That's a folkloric version of history. 

On 7/4/2023 at 7:43 AM, Gus Van Horn blog said:

"George Washington was a man of impenetrable and towering integrity." [Ridpath]

In every crucial moral sense?

On 7/4/2023 at 7:43 AM, Gus Van Horn blog said:

"A man who is able to hold to a principled course of action, to pursue his values relentlessly, without compromise, and to do so under duress and the scorn of others, deserves our deepest respect." [Ridpath]

There are a number of people who do that but who we don't necessarily respect.

And Washington didn't compromise?

On 7/4/2023 at 7:43 AM, Gus Van Horn blog said:

"the spectacle of vision and moral certainty, backed up by action." [Ridpath]

Certain that his beliefs and actions were moral?
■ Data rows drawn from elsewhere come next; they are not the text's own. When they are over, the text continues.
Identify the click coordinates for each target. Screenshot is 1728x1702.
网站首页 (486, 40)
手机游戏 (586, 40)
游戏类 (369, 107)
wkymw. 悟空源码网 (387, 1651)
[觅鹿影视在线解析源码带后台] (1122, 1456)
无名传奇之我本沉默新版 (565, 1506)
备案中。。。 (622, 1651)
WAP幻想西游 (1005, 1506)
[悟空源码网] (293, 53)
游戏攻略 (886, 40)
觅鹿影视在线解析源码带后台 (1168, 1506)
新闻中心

Or certain of beliefs and actions that were moral?

On 7/4/2023 at 7:43 AM, Gus Van Horn blog said:

"He realized the importance of freedom and individual rights" [Ridpath]

For some people.

On 7/4/2023 at 7:43 AM, Gus Van Horn blog said:

"he pursued these values rather than power, approval, or prestige" [Ridpath]

It's a firm conclusion that he didn't seek those?

On 7/4/2023 at 7:43 AM, Gus Van Horn blog said:

"And when we realize that human life was at stake and that he entered this battle on a world stage, and at the risk of his life and everything he loved, we know we are in the presence of a man who deserves our reverential awe." [Ridpath]

There are a number of people who do that but who we don't necessarily revere.

From the article:

"His vision of America was one of responsible, independent, free, and hard-working citizens, prospering in a system of political and economic freedom. [Ridpath]

Slaves, including his, generally were likely hard-working (some slackers notwithstanding), but not citizens nor envisioned to prosper. 

"He believed that America would become a beacon of liberty and justice to men everywhere." [Ridpath]

But "everywhere" doesn't include his own slave farm. 

"Washington’s integrity was on display, relentlessly and without interruption, from the time he accepted command of the colonial army until the end of his life." [Ridpath]

Yes, from before he accepted the command to the end of his life he had the integrity to be slave owner.